16 outstanding DMA requestes per SPE x 8 SPE = 128 pipelined transfers ;)
 
geo said:
One more thot, Dave --how well would such an architecture "downsize" into the mid-range and low-end? Didn't Orton make some noises in your interview that it is getting increasingly hard to make one arch that is suitable as you take it down the range?

That issues already manifests itself on current products - witness RV350-380 dropping the HierZ from the core and 5200/6200 dropping various compression techniques. There will always be elements that may work for the high end, and the die size its targetting, but won't be correct for the lower end parts. If there are element that are being built for new high end chips that are being consisdered specifically to alleviates the size they are reaching then these may not be appropriate for the lower end parts as these are likely to be similar transistor quantities as todays high end.
 
DaveBaumann said:
That issues already manifests itself on current products - witness RV350-380 dropping the HierZ from the core and 5200/6200 dropping various compression techniques. There will always be elements that may work for the high end, and the die size its targetting, but won't be correct for the lower end parts. If there are element that are being built for new high end chips that are being consisdered specifically to alleviates the size they are reaching then these may not be appropriate for the lower end parts as these are likely to be similar transistor quantities as todays high end.

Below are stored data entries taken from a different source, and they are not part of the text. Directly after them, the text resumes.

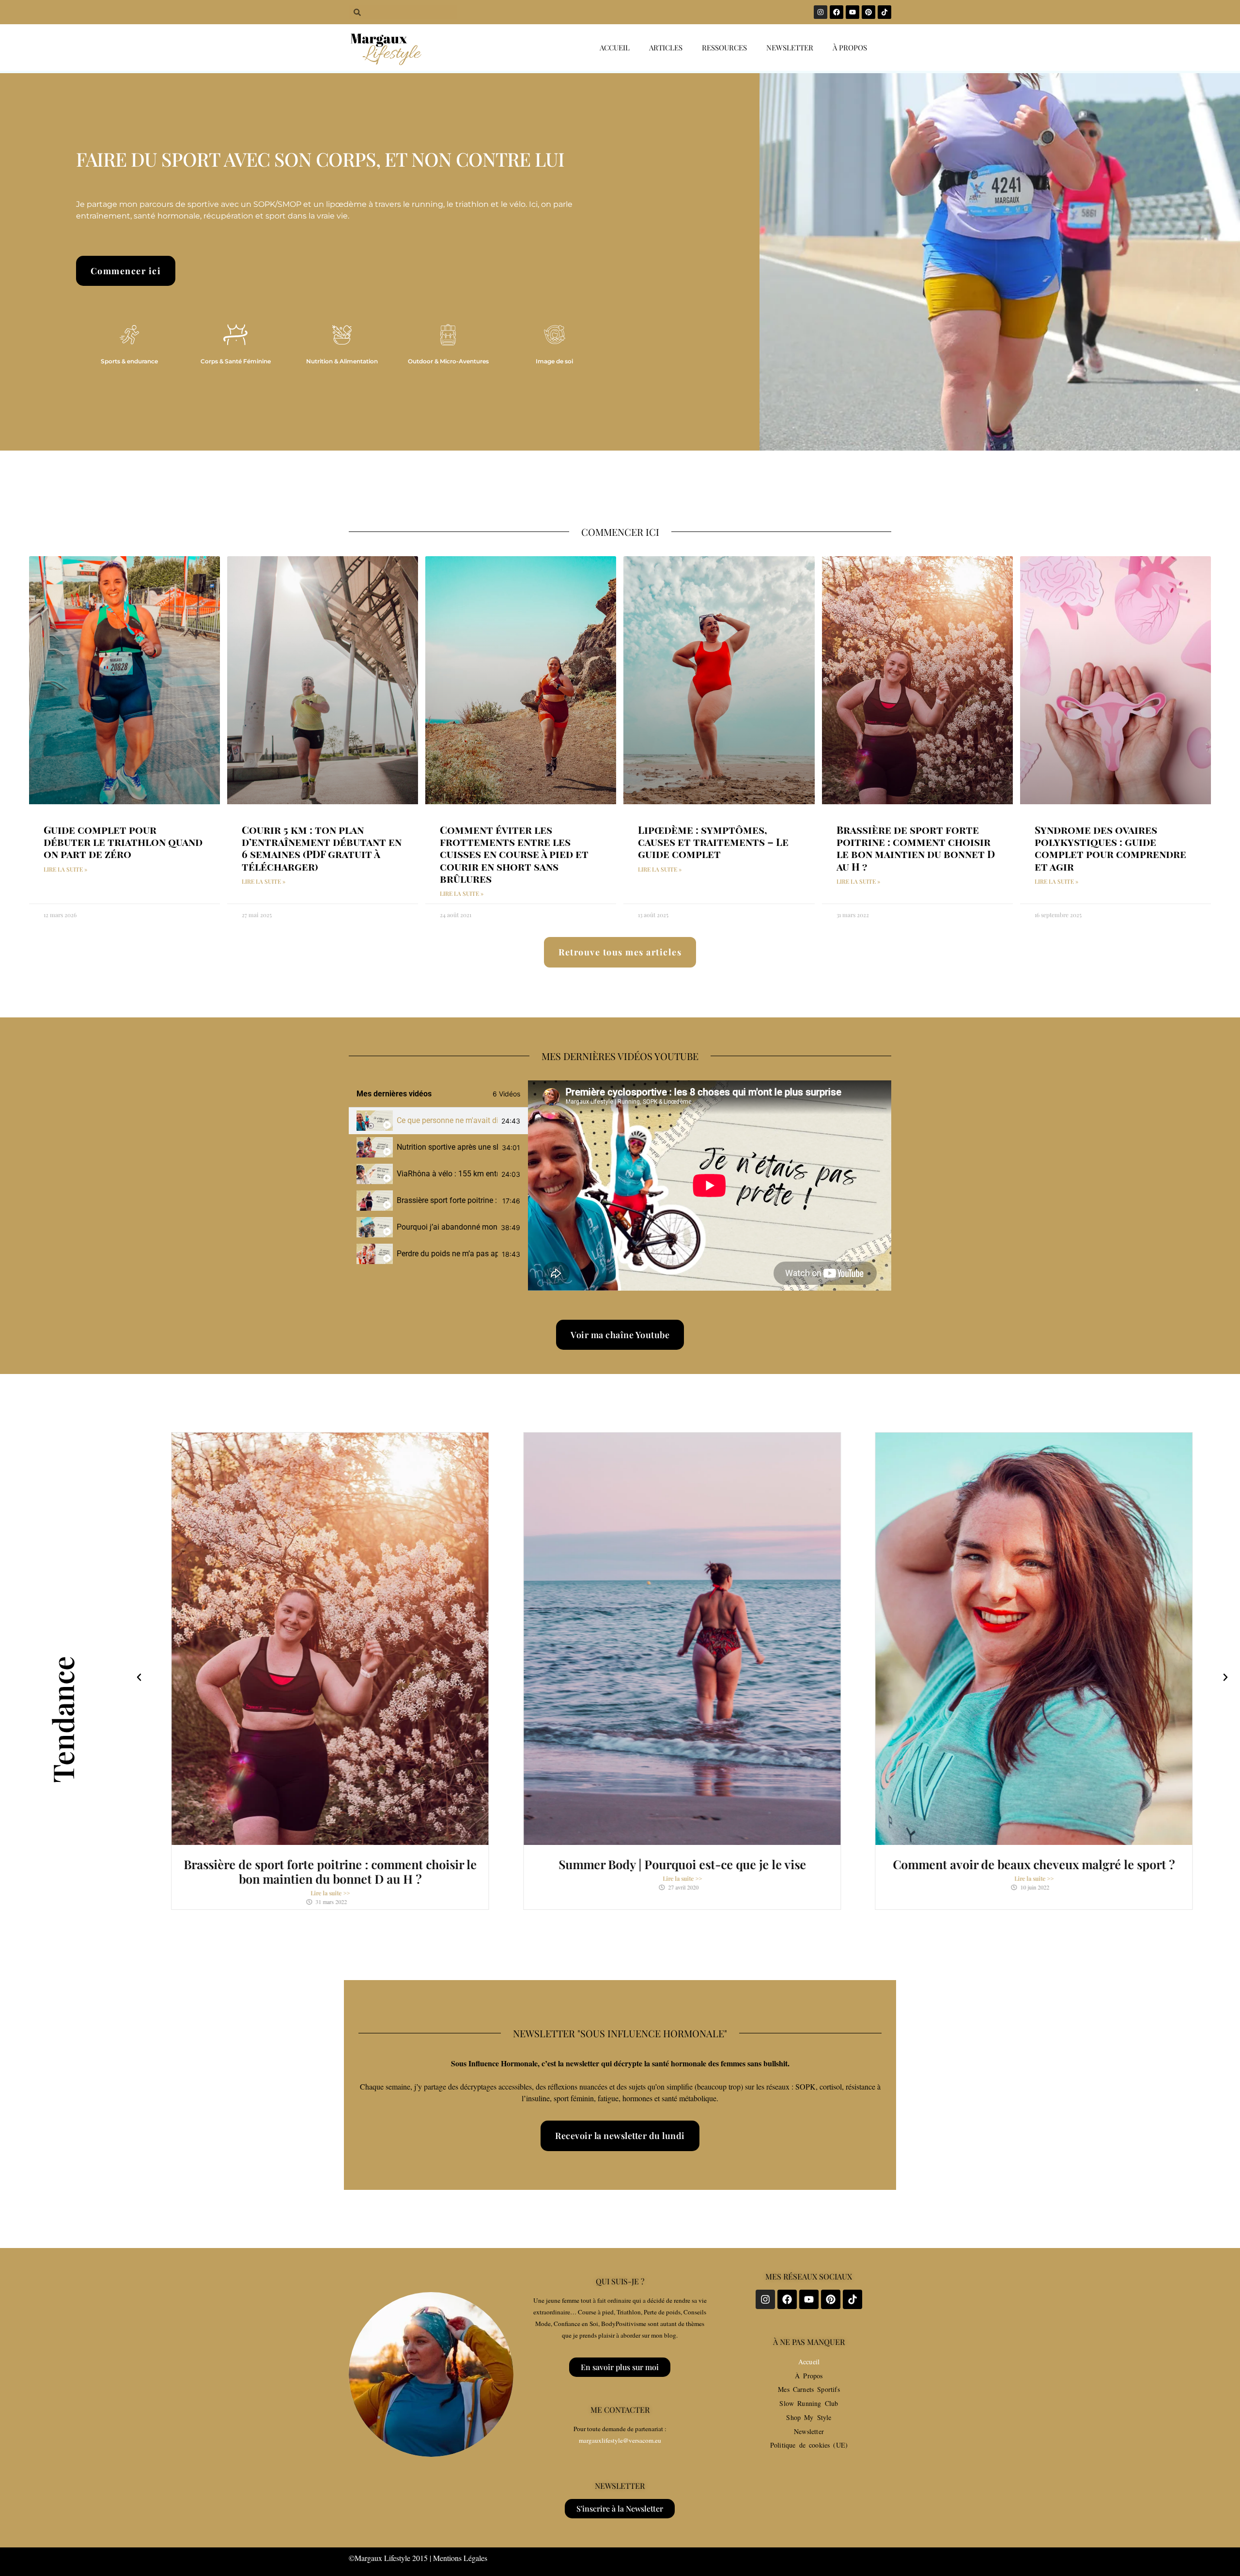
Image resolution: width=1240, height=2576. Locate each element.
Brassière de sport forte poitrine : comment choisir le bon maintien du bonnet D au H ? (916, 848)
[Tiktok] (884, 12)
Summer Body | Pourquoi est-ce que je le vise (682, 1864)
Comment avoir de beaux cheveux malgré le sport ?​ (1034, 1864)
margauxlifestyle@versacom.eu (620, 2440)
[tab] (438, 1121)
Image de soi (554, 361)
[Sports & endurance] (129, 335)
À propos (850, 47)
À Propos (808, 2375)
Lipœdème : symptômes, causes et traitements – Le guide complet (713, 841)
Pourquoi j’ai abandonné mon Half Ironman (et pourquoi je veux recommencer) (447, 1227)
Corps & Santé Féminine (236, 361)
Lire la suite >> (330, 1893)
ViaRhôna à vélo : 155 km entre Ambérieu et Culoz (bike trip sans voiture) (447, 1173)
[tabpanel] (709, 1185)
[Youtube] (852, 12)
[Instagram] (820, 12)
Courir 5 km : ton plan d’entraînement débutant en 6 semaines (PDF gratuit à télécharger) (322, 848)
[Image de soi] (554, 335)
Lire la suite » (65, 869)
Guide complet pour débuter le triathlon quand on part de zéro (123, 841)
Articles (665, 47)
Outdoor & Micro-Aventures (448, 361)
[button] (139, 1677)
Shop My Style (808, 2417)
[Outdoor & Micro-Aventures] (448, 335)
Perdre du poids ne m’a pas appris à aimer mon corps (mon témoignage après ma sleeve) (447, 1253)
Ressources (724, 47)
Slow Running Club (808, 2403)
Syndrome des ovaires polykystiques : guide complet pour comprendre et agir (1110, 848)
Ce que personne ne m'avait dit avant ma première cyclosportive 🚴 (447, 1120)
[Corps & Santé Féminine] (235, 335)
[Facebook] (836, 12)
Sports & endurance (129, 361)
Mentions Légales (460, 2558)
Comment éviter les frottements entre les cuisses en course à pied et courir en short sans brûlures (514, 854)
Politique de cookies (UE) (809, 2445)
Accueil (615, 47)
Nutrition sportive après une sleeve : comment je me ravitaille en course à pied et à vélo (447, 1147)
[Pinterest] (868, 12)
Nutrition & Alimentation (342, 361)
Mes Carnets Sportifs (809, 2389)
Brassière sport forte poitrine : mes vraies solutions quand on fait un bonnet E (447, 1200)
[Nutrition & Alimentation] (342, 335)
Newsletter (789, 47)
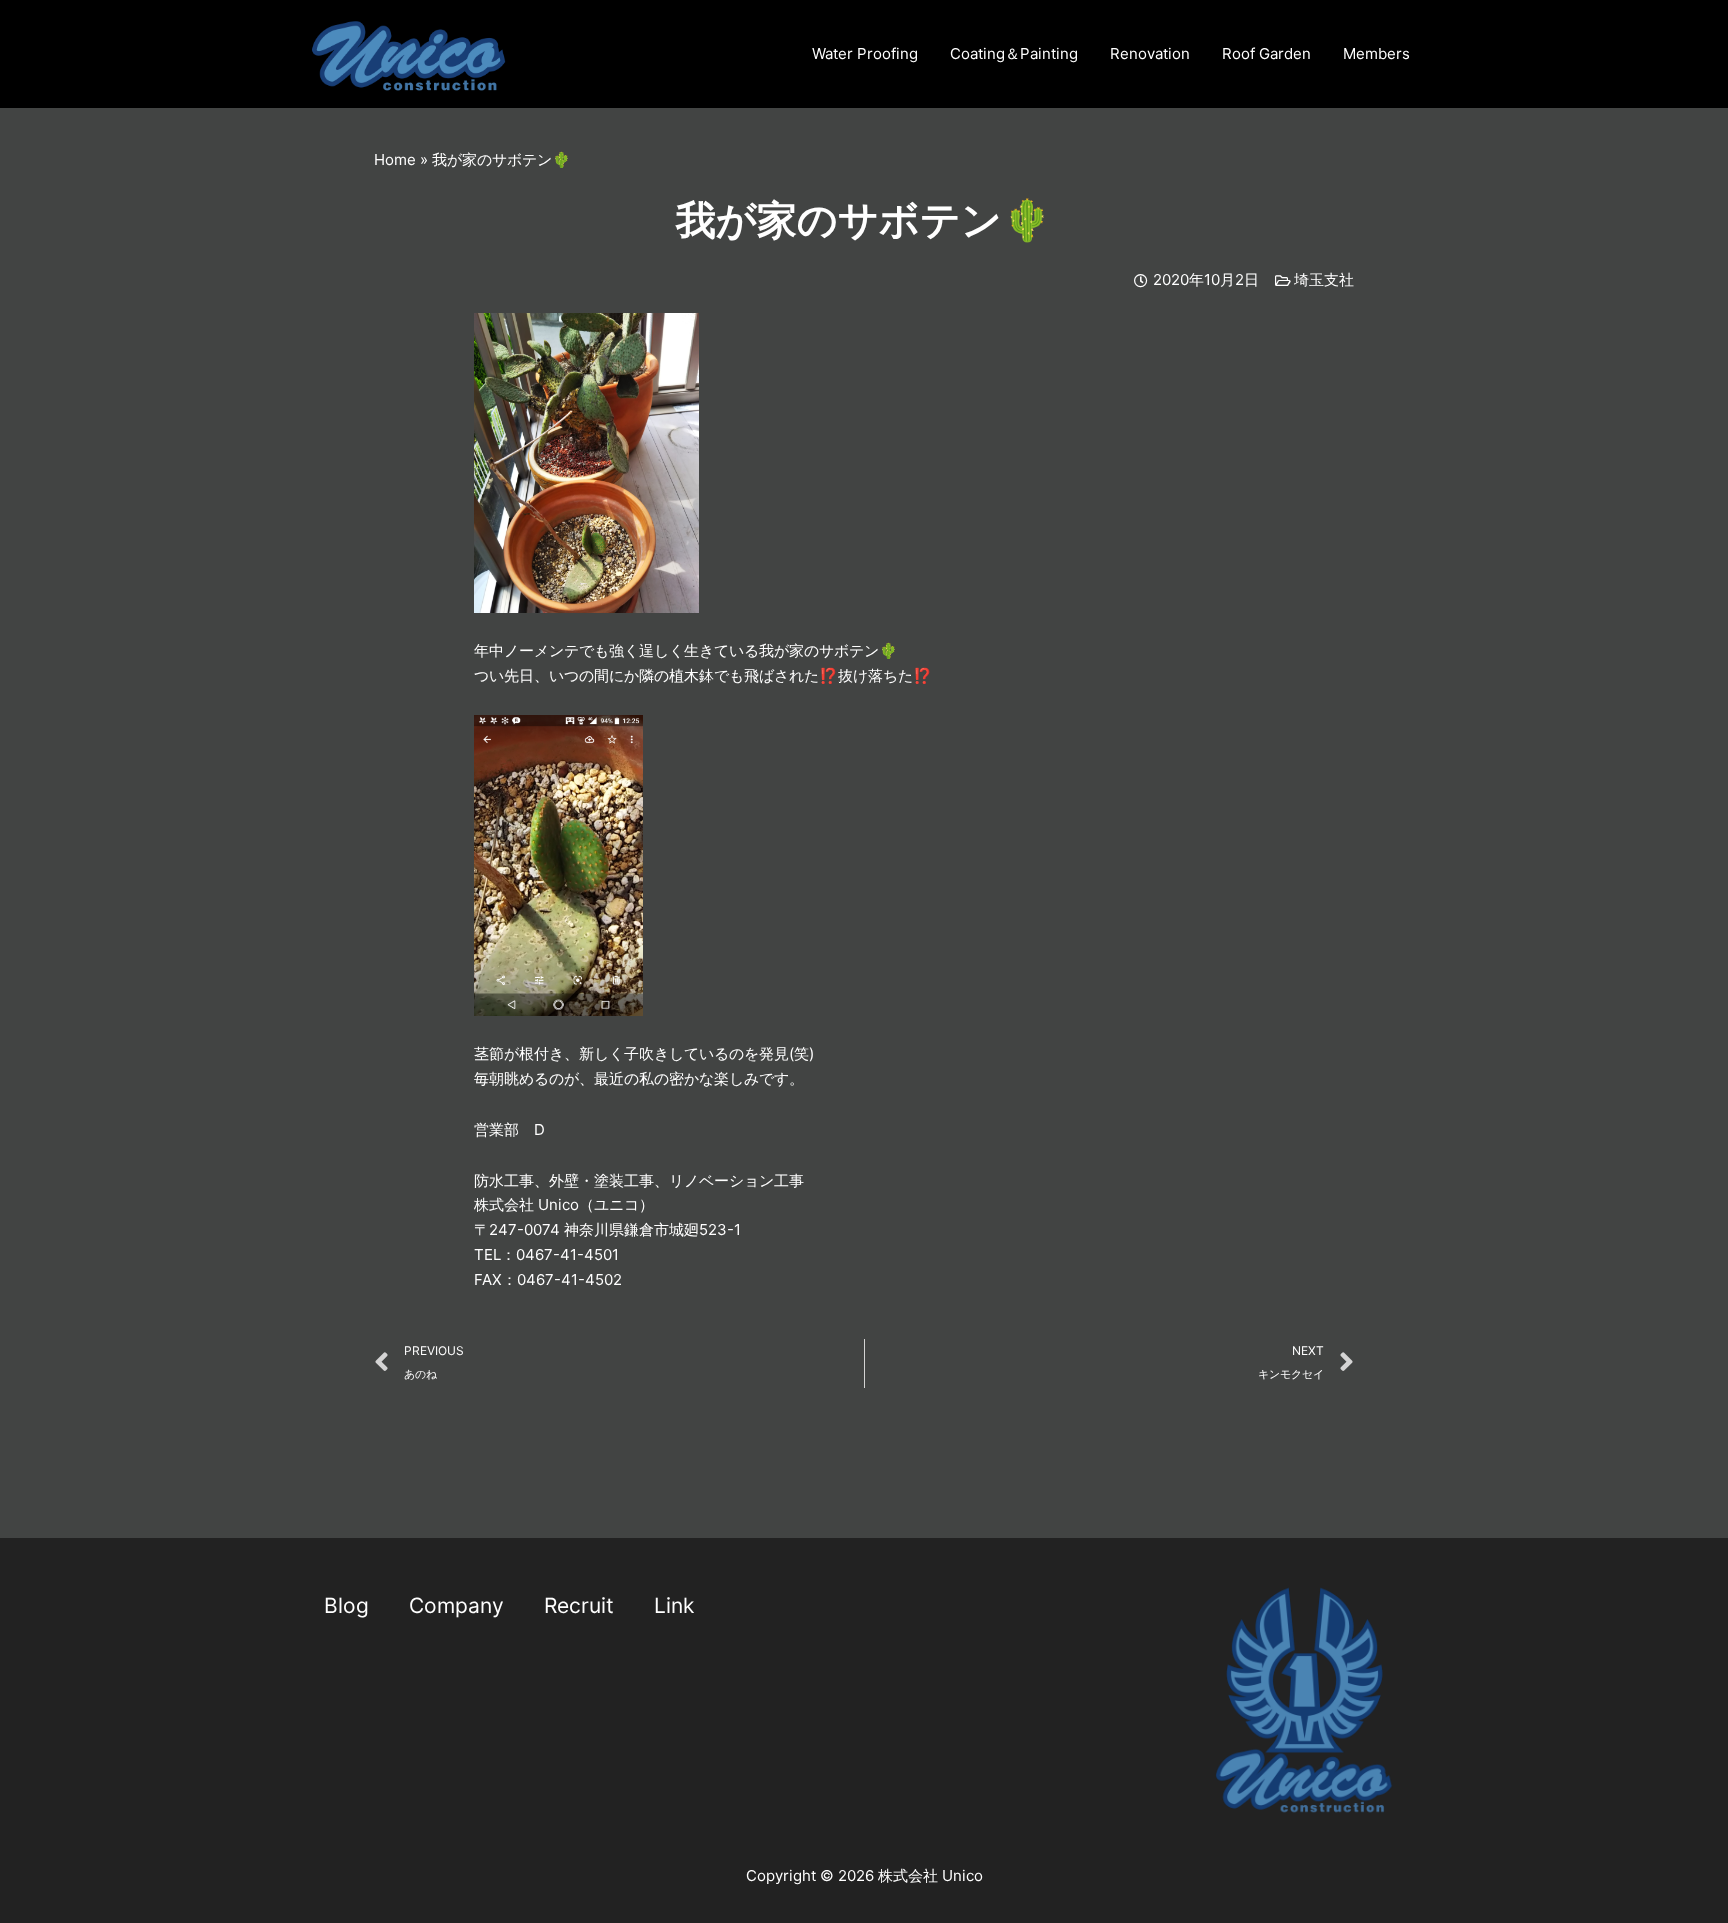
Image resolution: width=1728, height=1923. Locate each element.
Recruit (579, 1605)
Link (674, 1605)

Yeah, I get the early part of that. I was wondering if this makes this particular problem worse, better, or no effect. What I get from the end part of the above is possibly a little worse.
 
Dave B(TotalVR) said:
The answer is a spherical GPU core, so you reduce the maximum distance any signal has to travel ;)

The real answer is a temporal core so it can travel any distance instantaneously. ;)
 
Changing topics within the subject, why don't the Photoshops & PaintShop Pro's of the world take advantage of all that horsepower & fast memory in modern gpus? Wouldn't all that parellelism and arithmatic horsepower be right up their alley? They did some optimisations in the past for SSE, right?
 
Maybe b/c video cards don't have enough RAM for the typical PS workload, or having the GPU access system RAM was too slow with AGP? PCIe may change this.
 
THanks for the link DeanoC. It really is quiet brilliant what Core Image is capable of. MS is hyping Avalon but is it really the best MS can do to counter Core Image?
 
DeanoC said:
Pete said:
Maybe b/c video cards don't have enough RAM for the typical PS workload, or having the GPU access system RAM was too slow with AGP? PCIe may change this.

Apple's Core Image have shown that a GPU based image processing architecture is the future.

http://www.appleclub.com.hk/macosx/tiger/core.html

Hmm! A very impressive list of filters listed too (not included here):
Until now, harnessing the power of the GPU required in-depth knowledge of pixel-level programming. Core Image allows developers to easily leverage the GPU for blistering-fast image processing that can eliminate rendering time delays. Effects and transitions can be expressed with a few lines of code. Core Image handles the rest, optimizing the path to the GPU. The result is real-time, interactive responsiveness as you select and apply filters.

Supported graphics cards:
ATI Radeon 9800 XT
ATI Radeon 9800 Pro
ATI Radeon 9700 Pro
ATI Radeon 9600 XT
ATI Radeon 9600 Pro
ATI Mobility Radeon 9700
ATI Mobility Radeon 9600
NVIDIA GeForceFX Go 5200
NVIDIA GeForceFX 5200 Ultra

One might wonder if the demo guys and gals at the IHVs should do something with Photoshop to show the world. . .and expand the market for top-end gpus.